During times of childhood innocence, we’re all told to say nothing if we don’t have anything nice to say. For me that mantra for a happy, loving life worked well as a six-year-old until someone dared to touch my Teenage Mutant Ninja Turtle action figures, and especially Leonardo. That’s usually when viscous verbal barbs flew freely, and my new enemy was said to have pants that stink, or perhaps even poo breath.

Santonio Holmes surely had this same speech as a young chap, and he ignored it entirely, instead choosing to complain to his childhood friends about his receptions. But for Holmes the speech went beyond just not saying anything mean. Instead he was also told that if he doesn’t have anything intelligent to say that’s not completely contradictory, he probably shouldn’t say anything.

Too late.

In yet another example that Holmes is making the babiest baby steps possible as he learns to speak with the media properly after six years in the league and at the age of 28, Holmes had two comments during a radio appearance yesterday that when put side-by-side, they make absolutely no sense.

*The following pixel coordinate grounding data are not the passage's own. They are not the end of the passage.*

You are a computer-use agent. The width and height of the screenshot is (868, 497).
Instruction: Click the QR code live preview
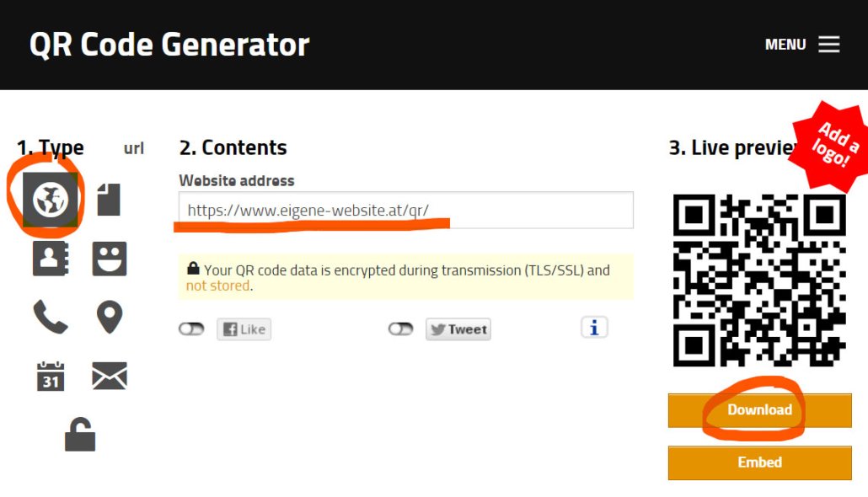click(x=759, y=280)
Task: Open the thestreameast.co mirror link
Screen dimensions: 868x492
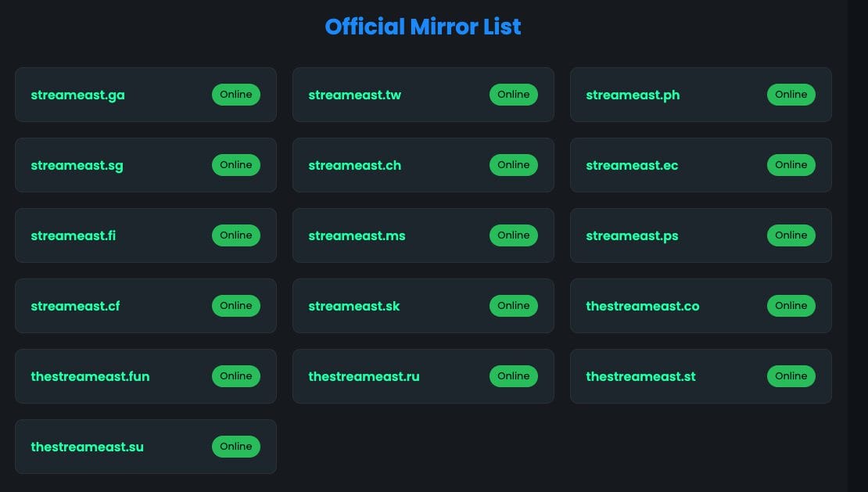Action: point(643,307)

The first was paraphrased by Manish Mehta of the New York Daily News, who noted that during his ESPN 1050 interview Holmes took ownership for the role he played in the steaming toxic mess that was the Jets locker room at the end of last season, and throughout much of the offseason. Specifically, he said he regretted comments he made that were critical of the offensive line, saying he “shouldn’t have answered those questions in that manner”.

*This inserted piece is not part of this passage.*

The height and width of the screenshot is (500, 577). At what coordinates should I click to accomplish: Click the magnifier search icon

Progress? No, not yet. There’s always an internal war with Holmes mentally, and usually it’s blind stupidity that wins.

Holmes continued, saying that despite his petulant display that resulted in his exile from the huddle during the Jets’ regular-season finale in which they had an opportunity to make the playoffs with a win, he’s been designated the team scapegoat.

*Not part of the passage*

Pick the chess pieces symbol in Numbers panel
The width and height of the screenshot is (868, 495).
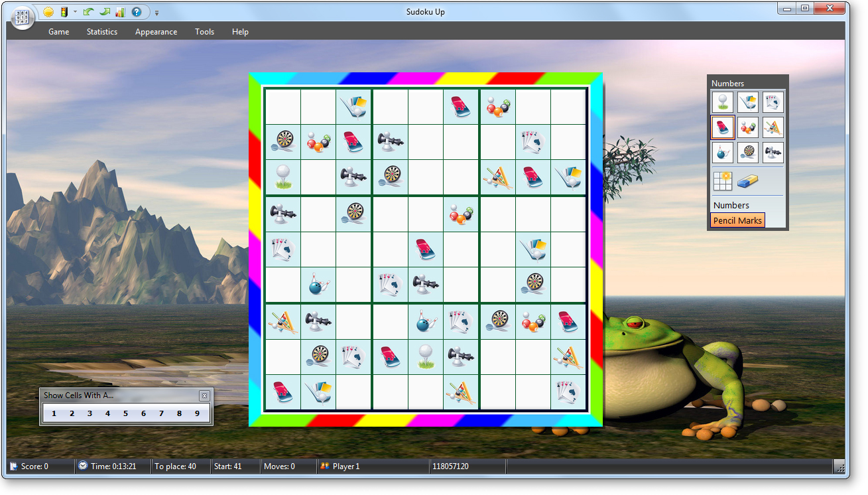click(773, 153)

“It was playoffs on the line and your best receiver doesn’t get but two passes thrown his way in 60 minutes of football. That’s just hard to understand when you want everything just as bad as everybody else does and it just doesn’t happen. And nobody has the answers for it…. but the scapegoat is answer. And that’s what happened.”

Hmmm, so he takes responsibility for his behavior, and then several minutes later continues the same behavior. How very Santonio of you, Santonio.

Just for fun, let’s review the definition of the term “scapegoat.”

A goat sent into the wilderness after the Jewish chief priest had symbolically laid the sins of the people upon it.

What? Oh, the non-biblical form. Yes, that’s over a few more pages…

A person or group made to bear the blame for others or to suffer in their place.

The implication, though, is that the scapegoat is largely innocent in the situation in which a scapegoat is required. And if that truly is Holmes’ thinking, he’s reached a state of delusion from which he’ll never recover.